_Material supplied_:
━━━━━━

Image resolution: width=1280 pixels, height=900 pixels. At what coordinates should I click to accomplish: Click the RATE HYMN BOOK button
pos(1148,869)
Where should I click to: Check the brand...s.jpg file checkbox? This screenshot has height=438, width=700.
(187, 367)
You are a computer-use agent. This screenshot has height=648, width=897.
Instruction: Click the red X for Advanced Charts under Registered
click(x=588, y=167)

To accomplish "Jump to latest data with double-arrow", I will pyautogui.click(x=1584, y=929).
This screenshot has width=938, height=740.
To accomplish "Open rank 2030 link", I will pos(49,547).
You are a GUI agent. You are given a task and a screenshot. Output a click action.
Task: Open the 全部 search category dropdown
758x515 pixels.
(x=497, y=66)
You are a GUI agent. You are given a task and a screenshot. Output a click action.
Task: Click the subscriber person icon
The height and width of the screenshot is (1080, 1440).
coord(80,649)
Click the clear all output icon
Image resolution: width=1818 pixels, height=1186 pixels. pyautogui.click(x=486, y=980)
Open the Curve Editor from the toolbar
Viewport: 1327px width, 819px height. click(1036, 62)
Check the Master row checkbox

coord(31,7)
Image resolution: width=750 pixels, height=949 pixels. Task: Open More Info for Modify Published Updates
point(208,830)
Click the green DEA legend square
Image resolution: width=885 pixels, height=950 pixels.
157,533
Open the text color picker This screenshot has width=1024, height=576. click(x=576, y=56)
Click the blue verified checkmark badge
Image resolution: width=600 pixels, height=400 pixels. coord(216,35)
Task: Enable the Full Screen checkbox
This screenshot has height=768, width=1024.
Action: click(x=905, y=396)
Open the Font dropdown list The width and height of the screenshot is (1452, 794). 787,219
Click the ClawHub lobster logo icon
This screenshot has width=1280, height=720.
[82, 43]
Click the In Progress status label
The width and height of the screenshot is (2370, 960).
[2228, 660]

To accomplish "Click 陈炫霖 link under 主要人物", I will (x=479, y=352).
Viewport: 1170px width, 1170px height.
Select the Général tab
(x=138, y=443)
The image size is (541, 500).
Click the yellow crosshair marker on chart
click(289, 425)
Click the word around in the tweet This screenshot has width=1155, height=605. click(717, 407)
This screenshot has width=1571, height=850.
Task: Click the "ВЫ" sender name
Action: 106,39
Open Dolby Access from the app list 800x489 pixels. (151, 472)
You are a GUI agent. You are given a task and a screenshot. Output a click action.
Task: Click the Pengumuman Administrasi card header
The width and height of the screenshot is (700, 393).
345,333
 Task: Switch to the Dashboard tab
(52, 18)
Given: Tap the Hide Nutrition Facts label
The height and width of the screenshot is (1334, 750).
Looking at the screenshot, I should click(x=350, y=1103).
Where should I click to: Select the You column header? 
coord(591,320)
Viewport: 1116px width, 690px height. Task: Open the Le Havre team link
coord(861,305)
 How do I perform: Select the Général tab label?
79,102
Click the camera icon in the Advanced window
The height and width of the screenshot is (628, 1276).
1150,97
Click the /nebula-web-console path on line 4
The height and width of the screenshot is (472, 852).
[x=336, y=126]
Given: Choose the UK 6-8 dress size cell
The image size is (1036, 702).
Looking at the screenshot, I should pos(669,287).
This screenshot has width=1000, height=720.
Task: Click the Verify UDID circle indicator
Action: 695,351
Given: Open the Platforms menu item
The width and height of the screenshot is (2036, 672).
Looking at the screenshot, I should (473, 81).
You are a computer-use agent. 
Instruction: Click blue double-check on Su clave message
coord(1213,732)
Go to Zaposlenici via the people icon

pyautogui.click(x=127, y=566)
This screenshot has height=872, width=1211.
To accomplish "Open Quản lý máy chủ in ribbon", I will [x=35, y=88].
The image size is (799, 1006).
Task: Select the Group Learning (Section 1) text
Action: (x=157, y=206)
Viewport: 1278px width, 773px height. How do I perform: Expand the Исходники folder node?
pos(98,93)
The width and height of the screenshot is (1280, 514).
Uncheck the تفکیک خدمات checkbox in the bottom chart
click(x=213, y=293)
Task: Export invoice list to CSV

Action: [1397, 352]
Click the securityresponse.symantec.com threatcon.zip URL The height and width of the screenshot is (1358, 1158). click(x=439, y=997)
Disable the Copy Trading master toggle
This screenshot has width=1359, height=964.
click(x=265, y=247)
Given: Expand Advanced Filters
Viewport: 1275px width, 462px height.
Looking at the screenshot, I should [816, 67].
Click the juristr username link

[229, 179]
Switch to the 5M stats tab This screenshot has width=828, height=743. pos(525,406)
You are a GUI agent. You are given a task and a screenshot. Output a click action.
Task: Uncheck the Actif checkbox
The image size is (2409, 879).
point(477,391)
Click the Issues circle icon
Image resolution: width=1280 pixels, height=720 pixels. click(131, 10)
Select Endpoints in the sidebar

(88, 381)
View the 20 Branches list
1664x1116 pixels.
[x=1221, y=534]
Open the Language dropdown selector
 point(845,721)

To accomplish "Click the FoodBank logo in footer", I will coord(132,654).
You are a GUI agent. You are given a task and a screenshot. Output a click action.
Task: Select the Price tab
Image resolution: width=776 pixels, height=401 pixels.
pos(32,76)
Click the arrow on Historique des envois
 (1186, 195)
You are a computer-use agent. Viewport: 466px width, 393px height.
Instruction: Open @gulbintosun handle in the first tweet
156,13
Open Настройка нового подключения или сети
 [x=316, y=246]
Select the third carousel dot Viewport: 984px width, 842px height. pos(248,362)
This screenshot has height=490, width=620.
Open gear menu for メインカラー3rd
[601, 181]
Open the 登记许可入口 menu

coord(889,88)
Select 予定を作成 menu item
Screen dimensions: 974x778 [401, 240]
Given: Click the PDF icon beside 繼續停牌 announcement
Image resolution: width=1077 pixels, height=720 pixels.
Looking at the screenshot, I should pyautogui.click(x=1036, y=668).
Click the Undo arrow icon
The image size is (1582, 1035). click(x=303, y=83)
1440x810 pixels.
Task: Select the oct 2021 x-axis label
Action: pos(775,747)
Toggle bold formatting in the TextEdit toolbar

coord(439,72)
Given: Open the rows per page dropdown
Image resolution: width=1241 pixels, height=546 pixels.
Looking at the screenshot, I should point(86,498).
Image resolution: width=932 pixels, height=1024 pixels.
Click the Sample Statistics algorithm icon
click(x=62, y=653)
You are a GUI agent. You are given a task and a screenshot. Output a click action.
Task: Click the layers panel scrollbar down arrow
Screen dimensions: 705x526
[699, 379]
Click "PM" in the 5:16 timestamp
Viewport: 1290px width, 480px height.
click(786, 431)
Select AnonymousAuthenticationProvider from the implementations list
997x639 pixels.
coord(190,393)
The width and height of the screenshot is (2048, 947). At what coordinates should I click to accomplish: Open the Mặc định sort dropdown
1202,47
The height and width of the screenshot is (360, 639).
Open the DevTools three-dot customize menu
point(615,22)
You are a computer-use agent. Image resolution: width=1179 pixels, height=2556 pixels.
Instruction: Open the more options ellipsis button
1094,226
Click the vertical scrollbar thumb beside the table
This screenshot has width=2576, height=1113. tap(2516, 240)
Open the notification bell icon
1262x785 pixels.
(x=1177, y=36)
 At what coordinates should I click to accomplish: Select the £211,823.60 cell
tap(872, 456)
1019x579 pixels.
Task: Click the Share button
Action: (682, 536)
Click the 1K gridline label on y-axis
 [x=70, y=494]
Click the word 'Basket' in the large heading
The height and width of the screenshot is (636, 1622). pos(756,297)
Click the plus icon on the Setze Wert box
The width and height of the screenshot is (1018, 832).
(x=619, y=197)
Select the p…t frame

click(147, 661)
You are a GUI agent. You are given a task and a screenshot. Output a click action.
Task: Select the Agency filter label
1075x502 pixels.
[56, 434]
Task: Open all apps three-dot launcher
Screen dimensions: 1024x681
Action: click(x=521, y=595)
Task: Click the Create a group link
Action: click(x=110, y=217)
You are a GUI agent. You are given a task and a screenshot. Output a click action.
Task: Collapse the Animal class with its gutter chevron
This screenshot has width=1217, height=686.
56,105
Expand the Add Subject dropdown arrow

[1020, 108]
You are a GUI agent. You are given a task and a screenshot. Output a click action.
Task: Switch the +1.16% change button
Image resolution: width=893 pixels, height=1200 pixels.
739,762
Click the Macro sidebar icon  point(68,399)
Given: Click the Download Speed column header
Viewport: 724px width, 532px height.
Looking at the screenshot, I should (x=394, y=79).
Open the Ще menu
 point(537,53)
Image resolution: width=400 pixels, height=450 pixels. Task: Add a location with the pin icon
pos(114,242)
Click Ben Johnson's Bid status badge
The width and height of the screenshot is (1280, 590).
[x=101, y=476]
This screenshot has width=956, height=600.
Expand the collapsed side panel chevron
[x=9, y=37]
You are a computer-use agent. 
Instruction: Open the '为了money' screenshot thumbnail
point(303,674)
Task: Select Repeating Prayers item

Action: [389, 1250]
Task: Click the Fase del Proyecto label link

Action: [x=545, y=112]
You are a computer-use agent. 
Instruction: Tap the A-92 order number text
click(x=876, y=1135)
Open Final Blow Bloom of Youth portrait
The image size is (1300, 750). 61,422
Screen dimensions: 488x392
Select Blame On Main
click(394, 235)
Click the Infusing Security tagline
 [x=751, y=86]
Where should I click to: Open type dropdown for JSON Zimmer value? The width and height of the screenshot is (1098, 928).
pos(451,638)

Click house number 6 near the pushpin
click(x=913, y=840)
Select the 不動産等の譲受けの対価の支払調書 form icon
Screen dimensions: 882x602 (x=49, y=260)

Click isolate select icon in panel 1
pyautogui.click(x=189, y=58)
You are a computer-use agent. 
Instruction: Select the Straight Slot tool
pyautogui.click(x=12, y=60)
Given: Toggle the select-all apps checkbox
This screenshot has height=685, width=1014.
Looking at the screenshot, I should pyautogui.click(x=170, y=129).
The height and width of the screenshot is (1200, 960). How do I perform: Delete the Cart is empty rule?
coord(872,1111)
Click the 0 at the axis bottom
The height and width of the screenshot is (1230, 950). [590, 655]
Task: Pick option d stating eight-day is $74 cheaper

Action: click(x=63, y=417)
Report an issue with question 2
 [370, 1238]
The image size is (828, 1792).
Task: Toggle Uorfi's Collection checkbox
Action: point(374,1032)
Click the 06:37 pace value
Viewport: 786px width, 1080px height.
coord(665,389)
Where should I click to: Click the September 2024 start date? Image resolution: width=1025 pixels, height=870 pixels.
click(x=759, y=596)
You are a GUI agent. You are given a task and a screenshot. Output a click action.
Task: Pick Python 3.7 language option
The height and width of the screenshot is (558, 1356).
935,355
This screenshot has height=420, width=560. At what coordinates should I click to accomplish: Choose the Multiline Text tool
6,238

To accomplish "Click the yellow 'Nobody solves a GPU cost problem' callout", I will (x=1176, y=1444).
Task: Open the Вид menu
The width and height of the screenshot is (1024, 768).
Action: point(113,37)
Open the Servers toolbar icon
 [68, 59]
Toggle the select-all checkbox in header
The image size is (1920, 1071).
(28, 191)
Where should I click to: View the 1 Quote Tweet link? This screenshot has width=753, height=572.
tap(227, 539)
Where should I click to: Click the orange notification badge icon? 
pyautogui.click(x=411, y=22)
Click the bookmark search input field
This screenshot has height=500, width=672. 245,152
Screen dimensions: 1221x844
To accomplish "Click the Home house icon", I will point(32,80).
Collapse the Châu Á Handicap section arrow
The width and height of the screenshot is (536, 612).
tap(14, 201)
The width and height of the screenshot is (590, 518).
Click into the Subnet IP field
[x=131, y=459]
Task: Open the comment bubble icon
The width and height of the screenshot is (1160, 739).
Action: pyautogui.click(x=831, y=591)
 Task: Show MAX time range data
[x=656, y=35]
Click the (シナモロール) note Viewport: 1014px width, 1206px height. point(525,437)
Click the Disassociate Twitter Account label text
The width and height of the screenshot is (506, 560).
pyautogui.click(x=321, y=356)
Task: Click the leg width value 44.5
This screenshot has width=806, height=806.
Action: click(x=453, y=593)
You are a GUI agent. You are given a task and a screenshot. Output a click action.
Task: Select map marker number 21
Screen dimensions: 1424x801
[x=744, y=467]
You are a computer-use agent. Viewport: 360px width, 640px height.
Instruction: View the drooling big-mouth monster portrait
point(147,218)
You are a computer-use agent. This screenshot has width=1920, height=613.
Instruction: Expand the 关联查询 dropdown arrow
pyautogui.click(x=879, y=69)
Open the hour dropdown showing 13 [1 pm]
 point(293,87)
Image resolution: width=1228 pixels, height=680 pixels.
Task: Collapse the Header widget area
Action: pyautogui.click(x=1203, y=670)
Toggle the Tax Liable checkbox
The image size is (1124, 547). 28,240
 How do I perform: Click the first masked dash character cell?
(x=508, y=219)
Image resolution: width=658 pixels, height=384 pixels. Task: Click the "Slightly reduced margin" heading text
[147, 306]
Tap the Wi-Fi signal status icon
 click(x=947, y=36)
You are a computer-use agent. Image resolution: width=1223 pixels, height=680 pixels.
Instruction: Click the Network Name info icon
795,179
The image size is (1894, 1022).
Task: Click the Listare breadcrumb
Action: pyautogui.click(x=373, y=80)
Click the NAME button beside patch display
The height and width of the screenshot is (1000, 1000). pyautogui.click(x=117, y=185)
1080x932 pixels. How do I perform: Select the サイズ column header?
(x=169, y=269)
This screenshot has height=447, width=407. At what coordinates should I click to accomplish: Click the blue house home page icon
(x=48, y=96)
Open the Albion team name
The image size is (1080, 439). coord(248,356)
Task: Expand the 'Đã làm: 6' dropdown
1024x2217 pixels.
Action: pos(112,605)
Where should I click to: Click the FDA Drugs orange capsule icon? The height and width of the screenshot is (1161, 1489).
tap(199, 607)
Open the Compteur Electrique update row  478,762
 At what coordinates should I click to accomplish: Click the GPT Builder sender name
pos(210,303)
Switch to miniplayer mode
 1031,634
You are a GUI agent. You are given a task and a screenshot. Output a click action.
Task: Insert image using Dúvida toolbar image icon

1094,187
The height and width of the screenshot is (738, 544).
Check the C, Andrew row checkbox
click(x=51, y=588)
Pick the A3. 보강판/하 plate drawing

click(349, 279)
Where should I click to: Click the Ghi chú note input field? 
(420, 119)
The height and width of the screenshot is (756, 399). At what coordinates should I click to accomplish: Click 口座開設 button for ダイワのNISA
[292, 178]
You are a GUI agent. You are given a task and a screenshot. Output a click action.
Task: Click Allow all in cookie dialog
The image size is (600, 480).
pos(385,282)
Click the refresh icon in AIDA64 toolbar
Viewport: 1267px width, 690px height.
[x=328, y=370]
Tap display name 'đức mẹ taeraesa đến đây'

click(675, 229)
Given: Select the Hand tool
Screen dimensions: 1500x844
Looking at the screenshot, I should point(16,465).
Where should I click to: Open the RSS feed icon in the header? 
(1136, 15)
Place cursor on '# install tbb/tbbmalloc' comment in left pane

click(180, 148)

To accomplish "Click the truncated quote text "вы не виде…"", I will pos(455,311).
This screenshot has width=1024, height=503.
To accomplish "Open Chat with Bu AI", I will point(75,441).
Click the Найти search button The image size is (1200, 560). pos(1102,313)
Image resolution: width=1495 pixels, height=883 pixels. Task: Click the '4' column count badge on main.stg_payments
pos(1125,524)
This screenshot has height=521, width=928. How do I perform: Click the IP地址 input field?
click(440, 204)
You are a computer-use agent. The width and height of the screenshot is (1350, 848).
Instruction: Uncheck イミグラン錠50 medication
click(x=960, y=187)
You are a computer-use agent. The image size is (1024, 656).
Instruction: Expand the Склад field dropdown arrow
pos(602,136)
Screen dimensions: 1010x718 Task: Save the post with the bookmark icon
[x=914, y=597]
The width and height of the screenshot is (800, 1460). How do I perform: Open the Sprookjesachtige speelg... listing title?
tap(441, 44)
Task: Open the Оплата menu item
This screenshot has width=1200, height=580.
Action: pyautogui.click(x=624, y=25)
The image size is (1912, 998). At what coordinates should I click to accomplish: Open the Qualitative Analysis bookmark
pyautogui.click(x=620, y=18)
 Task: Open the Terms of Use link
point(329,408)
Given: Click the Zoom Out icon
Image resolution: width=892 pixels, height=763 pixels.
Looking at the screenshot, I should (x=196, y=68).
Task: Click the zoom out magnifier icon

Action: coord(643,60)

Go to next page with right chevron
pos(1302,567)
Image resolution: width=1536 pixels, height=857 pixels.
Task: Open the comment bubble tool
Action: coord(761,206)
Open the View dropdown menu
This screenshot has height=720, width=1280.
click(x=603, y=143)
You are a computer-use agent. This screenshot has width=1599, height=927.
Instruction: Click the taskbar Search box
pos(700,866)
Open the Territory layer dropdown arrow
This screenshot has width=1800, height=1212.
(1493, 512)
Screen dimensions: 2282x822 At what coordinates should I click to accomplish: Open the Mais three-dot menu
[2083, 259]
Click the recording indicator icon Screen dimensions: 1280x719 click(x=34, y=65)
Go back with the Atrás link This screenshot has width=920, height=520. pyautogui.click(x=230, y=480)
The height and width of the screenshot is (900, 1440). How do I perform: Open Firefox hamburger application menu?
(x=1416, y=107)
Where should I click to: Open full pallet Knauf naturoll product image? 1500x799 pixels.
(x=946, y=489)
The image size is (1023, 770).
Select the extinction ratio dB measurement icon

━━━━━━

_Your instructions_: From the records above, copy out the line with "How do I perform: Select the Général", the line with "Given: Open the Platforms menu item", and every line between them, word for word.

_Result of the exercise_:
 How do I perform: Select the Général tab label?
79,102
Click the camera icon in the Advanced window
The height and width of the screenshot is (628, 1276).
1150,97
Click the /nebula-web-console path on line 4
The height and width of the screenshot is (472, 852).
[x=336, y=126]
Given: Choose the UK 6-8 dress size cell
The image size is (1036, 702).
Looking at the screenshot, I should pos(669,287).
This screenshot has width=1000, height=720.
Task: Click the Verify UDID circle indicator
Action: 695,351
Given: Open the Platforms menu item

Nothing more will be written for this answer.